United States District Court, Eastern District of California
Dec 21, 2021
2:21-cv-1809 JAM AC PS (E.D. Cal. Dec. 21, 2021)

Opinion

2:21-cv-1809 JAM AC PS

12-21-2021

MARY ALICE NELSON-ROGERS, Plaintiff, v. DONNA ALLRED, Sacramento County Clerk Rec, Defendant.


ORDER

ALLISON CLAIRE, UNITED STATES MAGISTRATE JUDGE.

Plaintiff is proceeding in this action pro se, and the matter was accordingly referred to the undersigned for pretrial proceedings by E.D. Cal. R. 302(c)(21). For the reasons explained below, the court finds that the Amended Complaint should be dismissed. Before making a recommendation for dismissal to the district judge, the undersigned will give plaintiff a second opportunity to amend.

I. PROCEDURAL HISTORY

On October 1, 2021, plaintiff filed the complaint and a request for leave to proceed in forma pauperis (“IFP”) pursuant to 28 U.S.C. § 1915; she also submitted the affidavit required by that statute. ECF Nos. 1, 2. However, on October 4, 2021, plaintiff paid the filing fee and the request to proceed IFP was therefore stricken as moot. ECF No. 3. Accordingly, the complaint was not screened pursuant to 28 U.S.C. § 1915(e)(2).

The complaint named Donna Allred, Sacramento County Clerk Recorder, as the sole defendant, under 42 U.S.C. § 1983. ECF No. 1 at 2, 4. The only fact alleged was that “The County Clerk Recorder of Sacramento County has allowed the use of its public facilities to corporations seeking to harm the Trust and Estate of Mary Alice Nelson Rogers, while at the same time denying the use of its public services to the Plaintiff, Mary Alice Nelson Rogers.” Id. at 5. Plaintiff alleged that unspecified incidents occurred on September 14, 2021 at 1:00 p.m. and on September 27, 2021 at 1:30 p.m. Id.

On October 12, 2021, plaintiff requested entry of default against the defendant, and the Clerk of Court entered default. ECF Nos. 9, 10. On November 19, 2021, plaintiff moved for default judgment. ECF No. 11. On November 29, 2021, plaintiff again moved for default judgment, this time setting a hearing date for January 5, 2022. ECF No. 12.

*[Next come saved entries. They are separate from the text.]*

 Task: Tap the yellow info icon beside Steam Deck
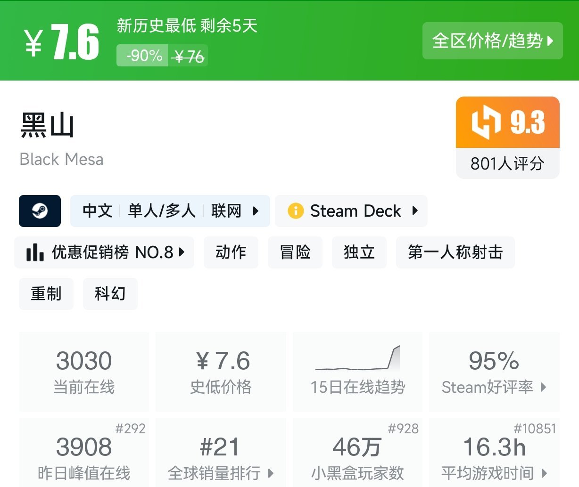[296, 211]
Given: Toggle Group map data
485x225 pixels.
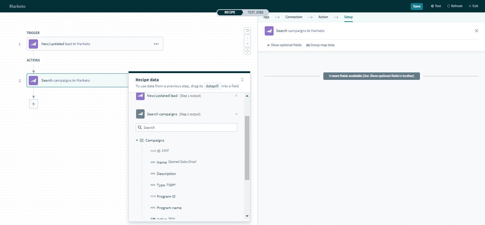Looking at the screenshot, I should [320, 45].
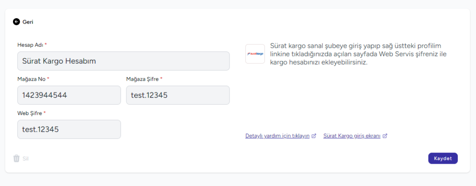Click the back arrow icon
This screenshot has height=186, width=476.
16,21
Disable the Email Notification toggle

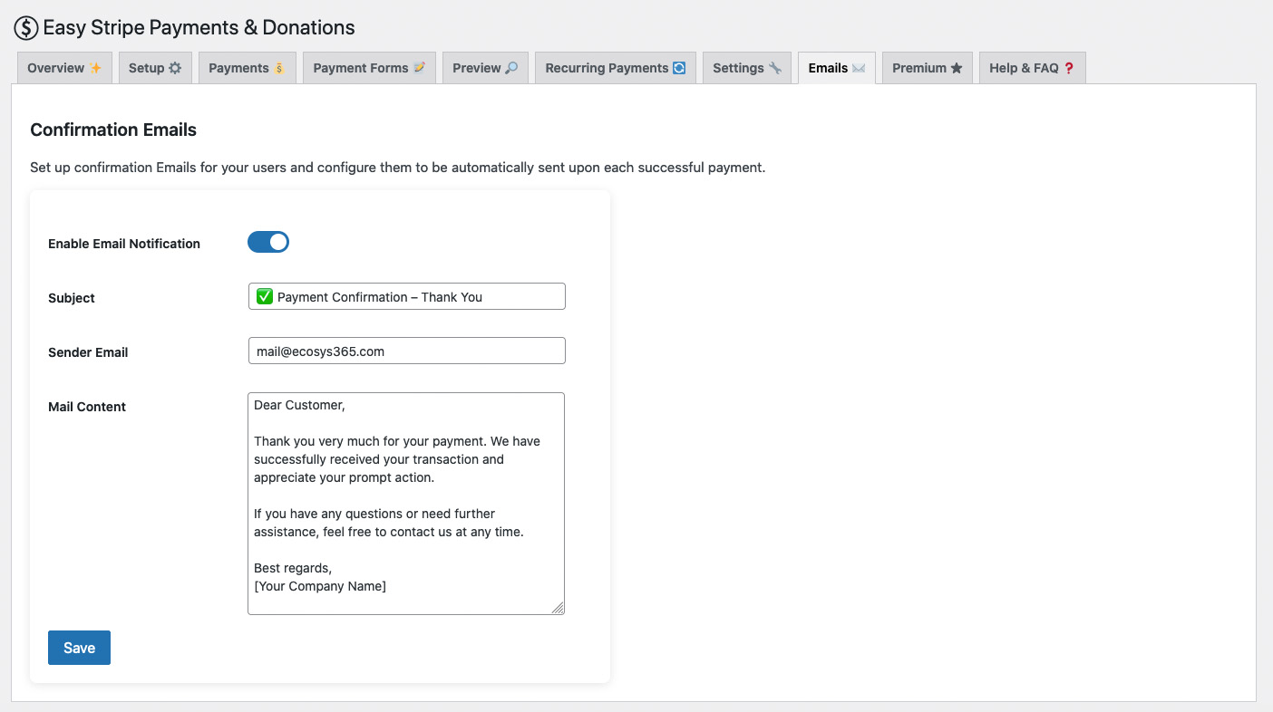point(268,242)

On December 2, 2021, the court issued an order to show cause to plaintiff explaining that the complaint did not state a claim upon which relief could be granted and ordering plaintiff to show cause in writing no later than December 22, 2021 why this case should not be dismissed for failure to state a claim. ECF No. 13. The court noted that plaintiff could discharge the order to show cause by filing an amended complaint that addressed the problems in the original complaint by setting forth the factual basis for plaintiff's claims. Id. On December 10, 2021, plaintiff filed an Amended Complaint. ECF No. 14.

II. THE AMENDED COMPLAINT

Plaintiff again names Donna Allred, Sacramento County Clerk Recorder, as the sole defendant. ECF No. 14 at 3. In the “Introduction” section of the Amended Complaint, plaintiff states that she “seeks judicial redress for violations of her civil rights due to racial profiling” and seeks to confirm “that people of color may use public government facilities, just like white citizens, without having to suffer the indignities of racial discrimination at the hands of government officials.” Id. at 2. Plaintiff variously invokes the Fourth and Fourteenth Amendments, the Equal Protection Clause, Title VI of the Civil Rights Act of 1964, 42 U.S.C. §§ 1981, 1982, 1983, 1985, 1986, and several California laws and state constitutional provisions as legal bases for her complaint. Id.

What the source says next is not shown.